Author: Mikhail Zhiganov, Director of Safety Culture Development Department — Nornickel
Today we will talk about psychology and our shortcomings.
From a psychological perspective, the main barriers are ego and professional identity, where admitting a mistake is perceived as a threat to competence, especially among experts (doctors, pilots, engineers).
The problem of middle management when implementing changes is one of the key difficulties in managing organizational transformations. The bottom line is that middle managers (heads of departments, branches, divisions) often become a bottleneck or even a barrier to successful change implementation, despite the fact that they are formally supposed to be the drivers of these changes.
Our shortcomings:
1. "No proven effectiveness"
- Often, we cannot quantitatively or qualitatively demonstrate that our initiatives (briefings, inspections, training, PPE, procedures) actually reduce injury rates, improve safety culture, or save money.
- Metrics, if they exist, are formal ("conducted 100% of briefings") rather than performance-based ("reduced incidents by 30%").
- There is a lack of feedback from the business: it is unclear how HSE measures affect productivity, morale, and downtime.
- Without an evidence base, HSE is perceived as a "controlling bureaucratic body" rather than a partner in improvement.
Consequence: Management does not see the value, so they do not allocate resources or support initiatives.
2. "We do not fully understand what managers are actually doing and whether there is a demand for our proposals"
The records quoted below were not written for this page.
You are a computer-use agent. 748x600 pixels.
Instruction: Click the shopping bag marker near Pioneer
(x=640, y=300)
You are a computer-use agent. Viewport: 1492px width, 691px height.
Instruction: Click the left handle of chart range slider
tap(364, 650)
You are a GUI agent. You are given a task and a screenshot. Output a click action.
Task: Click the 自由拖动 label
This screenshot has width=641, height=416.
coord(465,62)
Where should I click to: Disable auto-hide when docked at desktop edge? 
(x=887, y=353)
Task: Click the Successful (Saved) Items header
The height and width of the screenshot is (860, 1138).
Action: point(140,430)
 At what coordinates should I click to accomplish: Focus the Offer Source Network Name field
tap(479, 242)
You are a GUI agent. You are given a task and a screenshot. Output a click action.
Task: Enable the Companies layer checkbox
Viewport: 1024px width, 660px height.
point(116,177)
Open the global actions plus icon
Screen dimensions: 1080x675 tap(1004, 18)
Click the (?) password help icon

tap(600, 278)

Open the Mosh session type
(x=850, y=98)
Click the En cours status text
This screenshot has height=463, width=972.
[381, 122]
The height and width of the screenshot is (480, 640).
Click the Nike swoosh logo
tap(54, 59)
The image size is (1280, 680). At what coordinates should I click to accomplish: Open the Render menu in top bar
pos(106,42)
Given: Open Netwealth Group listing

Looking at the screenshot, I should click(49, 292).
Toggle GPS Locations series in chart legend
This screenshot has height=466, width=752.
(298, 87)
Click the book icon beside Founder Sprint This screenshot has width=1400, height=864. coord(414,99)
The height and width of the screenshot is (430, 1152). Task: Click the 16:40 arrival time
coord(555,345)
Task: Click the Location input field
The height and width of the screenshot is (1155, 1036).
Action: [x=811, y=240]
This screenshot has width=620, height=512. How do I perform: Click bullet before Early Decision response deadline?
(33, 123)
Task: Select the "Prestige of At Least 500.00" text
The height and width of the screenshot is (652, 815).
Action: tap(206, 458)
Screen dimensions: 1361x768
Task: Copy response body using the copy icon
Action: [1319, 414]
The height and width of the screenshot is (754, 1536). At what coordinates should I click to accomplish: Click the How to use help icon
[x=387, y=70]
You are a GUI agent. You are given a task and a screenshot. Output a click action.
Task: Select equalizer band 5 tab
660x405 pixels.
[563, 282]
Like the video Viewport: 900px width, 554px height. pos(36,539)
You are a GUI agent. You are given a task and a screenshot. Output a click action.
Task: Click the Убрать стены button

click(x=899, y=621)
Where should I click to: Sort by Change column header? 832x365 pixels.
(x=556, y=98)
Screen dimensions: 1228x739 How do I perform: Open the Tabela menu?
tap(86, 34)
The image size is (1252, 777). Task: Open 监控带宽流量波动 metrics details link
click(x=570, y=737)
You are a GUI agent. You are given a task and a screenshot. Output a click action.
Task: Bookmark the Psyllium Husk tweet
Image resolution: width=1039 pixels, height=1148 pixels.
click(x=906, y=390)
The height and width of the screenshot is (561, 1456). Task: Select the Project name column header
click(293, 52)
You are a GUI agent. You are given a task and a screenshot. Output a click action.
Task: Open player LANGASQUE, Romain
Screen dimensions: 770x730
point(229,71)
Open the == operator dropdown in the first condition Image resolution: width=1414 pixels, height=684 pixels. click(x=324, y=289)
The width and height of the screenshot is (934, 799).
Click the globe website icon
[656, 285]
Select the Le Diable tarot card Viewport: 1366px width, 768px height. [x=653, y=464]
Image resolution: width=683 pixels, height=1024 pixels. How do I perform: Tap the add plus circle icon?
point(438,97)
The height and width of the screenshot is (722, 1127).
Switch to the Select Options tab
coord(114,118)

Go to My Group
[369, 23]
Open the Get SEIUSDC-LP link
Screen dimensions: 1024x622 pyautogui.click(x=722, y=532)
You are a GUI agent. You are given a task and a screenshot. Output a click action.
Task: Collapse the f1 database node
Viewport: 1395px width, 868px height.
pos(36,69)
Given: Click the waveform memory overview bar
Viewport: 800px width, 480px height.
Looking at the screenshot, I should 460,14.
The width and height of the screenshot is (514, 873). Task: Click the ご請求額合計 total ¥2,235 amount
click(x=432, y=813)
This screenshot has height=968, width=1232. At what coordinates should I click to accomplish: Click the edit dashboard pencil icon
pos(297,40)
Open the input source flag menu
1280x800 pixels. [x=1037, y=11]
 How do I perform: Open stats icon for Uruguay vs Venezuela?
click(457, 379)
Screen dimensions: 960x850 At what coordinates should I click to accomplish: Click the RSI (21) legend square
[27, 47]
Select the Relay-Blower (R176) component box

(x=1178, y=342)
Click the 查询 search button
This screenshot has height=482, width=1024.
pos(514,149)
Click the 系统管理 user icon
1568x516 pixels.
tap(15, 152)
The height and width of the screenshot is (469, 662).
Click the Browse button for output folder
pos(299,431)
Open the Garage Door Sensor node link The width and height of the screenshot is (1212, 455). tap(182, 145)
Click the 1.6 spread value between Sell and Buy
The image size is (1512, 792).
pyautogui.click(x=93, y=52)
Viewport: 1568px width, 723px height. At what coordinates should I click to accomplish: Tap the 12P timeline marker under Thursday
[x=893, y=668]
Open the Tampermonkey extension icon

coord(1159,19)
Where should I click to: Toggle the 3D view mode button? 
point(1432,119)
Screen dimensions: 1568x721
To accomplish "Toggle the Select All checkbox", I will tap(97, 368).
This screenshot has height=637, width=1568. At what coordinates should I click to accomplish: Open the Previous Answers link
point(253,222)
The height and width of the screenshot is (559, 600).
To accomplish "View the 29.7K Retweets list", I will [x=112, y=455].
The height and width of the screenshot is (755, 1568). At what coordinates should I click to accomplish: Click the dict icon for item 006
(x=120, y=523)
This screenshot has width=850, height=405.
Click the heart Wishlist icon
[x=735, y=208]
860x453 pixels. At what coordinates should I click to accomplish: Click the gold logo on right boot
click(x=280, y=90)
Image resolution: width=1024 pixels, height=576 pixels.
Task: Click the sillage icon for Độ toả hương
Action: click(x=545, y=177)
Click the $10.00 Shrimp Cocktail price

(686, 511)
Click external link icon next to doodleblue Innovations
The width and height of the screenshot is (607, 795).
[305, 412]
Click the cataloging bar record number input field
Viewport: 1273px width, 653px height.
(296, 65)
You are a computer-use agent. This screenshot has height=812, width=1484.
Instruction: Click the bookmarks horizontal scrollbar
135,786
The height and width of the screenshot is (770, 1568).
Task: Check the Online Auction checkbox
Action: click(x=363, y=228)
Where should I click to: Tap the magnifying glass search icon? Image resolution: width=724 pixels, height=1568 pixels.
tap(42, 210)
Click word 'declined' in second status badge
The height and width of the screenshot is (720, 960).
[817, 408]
We often work in a vacuum, not knowing:
- what operational goals production managers face (reduce downtime? increase output? cut staff?);
- what their actual pain points are: lack of time? KPI pressure? shortage of qualified personnel?
- what is a higher priority for them: safety or meeting the production plan?
As a result, HSE proposals do not solve the real problems of managers. For example:
- we demand a "4-hour evacuation training" when the site manager is dealing with an emergency and line downtime;
- we implement a complex incident reporting system, even though it is more important for the manager to quickly eliminate the root cause rather than fill out forms.
Consequence: HSE "speaks a different language," and its proposals are ignored as "ill-timed."
3. "In the eyes of production, we lack authority"
- Employees and managers do not see HSE professionals as experts who understand real working conditions.
- HSE is often perceived as an "inspector" who only comes with audits and reprimands, rather than offering support.
- There is a lack of trust: "They sit in an office, while we are on the line; they don't understand how things actually work here."
- If an HSE specialist lacks production experience, their advice seems detached from reality.
Consequence: Recommendations are not followed, even if they are reasonable. Without authority, there is no influence.
4. "Their leader does not support the initiatives"
- The shop, site, or production manager is the key leader for the team. If they publicly or silently ignore HSE initiatives, the entire team will follow suit.
- They might say: "This is not a priority," "We have more important things right now," or "This is just a formality."
- Even if top management supports HSE changes, without the engagement of the local leader, they will "die" at the execution level.
Consequence: HSE initiatives fail to scale and do not become embedded in daily practice.
5. "A sad history of interacting with us"
- Previously implemented HSE procedures (logbooks, instructions, checklists) do not work in reality, but are formally "maintained." How many practices have already become just paper?
- People simulate activity: they sign but don't read; they fill out forms but don't use them.
- This creates cynicism and fatigue from "paper safety."
- Any new HSE proposal is immediately perceived as "just another piece of paper."
Consequence: A loss of trust in any initiatives, even if they are useful and practical.
6. "No understanding of how to implement changes"
HSE professionals often:
- skip preparation stages: they fail to create a sense of urgency (Kotter) or "unfreeze" old habits (Lewin);
- impose solutions from the top down without engaging teams;
- ignore the emotional transition (Bridges): people are not ready to "let go" of the old ways;
- fail to use an iterative approach (Lean Change): they implement everything at once without feedback;
- do not plan for reinforcing changes: after a pilot, they forget about it, providing no reinforcement (ADKAR).
As a result, changes are perceived as imposed, provoke resistance, and are quickly rolled back.
Consequence: Even good ideas fail due to an improper implementation process.